Konkreter: Zwei einschneidende Phasen im Leben einer Frau sind der Beginn und das Ende ihrer Fruchtbarkeit. Die erste Phase, die aufwühlende Pubertät, kennen sowohl Männer wie Frauen. Die zweite Phase der Frau, das Klimakterium (Wechseljahre), ist meist um das neunundvierzigste Lebensjahr herum, also mitten im tätigen Leben, viele Jahre vor der Rente. Die etwa fünfunddreißig Jahre weiblicher Fruchtbarkeit sind von Anfang bis Ende rhythmisch in monatlichen Zyklen durchstrukturiert. Sie dienen dazu, jeden Monat eine Schwangerschaft zu ermöglichen.

Gesteuert werden sie über Botenstoffe bzw. Hormone (östrogene, Gestagene), die so etwas wie Briefträger sind - also nicht verantwortlich für den Inhalt der Briefe.
Zu Beginn eines Zyklus wird die Gebärmutterschleimhaut zu einer Art "Nest" für das Ei hergerichtet. dann der Eisprung ausgelöst und die Schleimhaut zu einem regelrechten Futterplatz umgebaut. Findet nun keine Befruchtung statt, wird dieser wieder abgestoßen. Monat für Monat.

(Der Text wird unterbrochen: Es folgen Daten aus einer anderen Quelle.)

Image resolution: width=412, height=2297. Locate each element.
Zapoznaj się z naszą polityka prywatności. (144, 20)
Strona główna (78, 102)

Diese Zyklen lösen also jedes Mal extreme Wachstumsimpulse aus, und zwar über die Östrogene. Zudem erfährt der Körper jedes Mal in der Periode eine gründliche Entsorgung dieses schnell wachsenden Zellmaterials; dabei muss er zu einem "ungewöhnlichen" Mittel greifen: Er lässt in einer kontrollierten Blutung die Gebärmutterschleimhaut abbluten.

Wechseljahre - Einleitung in neuen Lebensrhythmus

Nun wird die Frau also mit etwa neunundvierzig aus der Zeit der Reproduktion entlassen. Da werden jetzt auch die entsprechenden Botenstoffe überflüssig. Durch deren Wegfall kann man aber nun nicht, wie dies seitens der Pharmaindustrie gern dargestellt wird, von "einem Schritt ins Rentenalter" oder gar "ins Alter" sprechen. Vorbei ist nur die Zeit der explosiven Hormonmixturen, und die Botenstoffe haben jetzt eine andere Bot- Hormon schaft zu übermitteln, nämlich einen Lebensrhythmus einzuleiten, der eher gleichbleibend und ruhig verläuft. Ihr niedrigerer Östrogenspiegel ist also in dieser Lebensstufe genauso wenig ein "Mangel" wie im Babyalter!

Gefährliche Hormonbehandlung allerdings können, wenn der Östrogenspiegel fällt, plötzlich Störungen offenbar werden, die vorher durch die Östrogene verdeckt worden waren, und deshalb bis jetzt möglicherweise keine Beschwerden verursacht hatten.

Was sind z. B. die Hauptbeschwerden des Klimakteriums? Hitzewallungen und Stimmungsschwankungen. Sehen wir uns zunächst an, wie die so genannte exakte Wissenschaft mit den Hitzewallungen umgeht.

Ab Mitte des letzten Jahrhunderts vermag man Hormone nicht nur zu messen, sondern auch synthetisch herzustellen. Und hier nun verrät sich die Achillesferse der heutigen Wissenschaft: Ein Symptom (Hitzewallungen) wird damit erklärt, dass die Produktion eines winzigen biochemischen Moleküls (Östrogen) abnehme. Testweise verabreicht man dieses Molekül nun als Medikament: Bei vielen Patientinnen verschwinden - statistisch signifikant - die Hitzewallungen; der Beweis ist erbracht! "Evidence based medicine" nennt man so was heutzutage - etwa: "eine medizinische Wissenschaft, die auf Therapieerfolgen basiert".

Wissenschaft?! Dieser Wissenschaft ist es offenbar egal, dass der Rückgang des östrogens physiologisch völlig normal ist!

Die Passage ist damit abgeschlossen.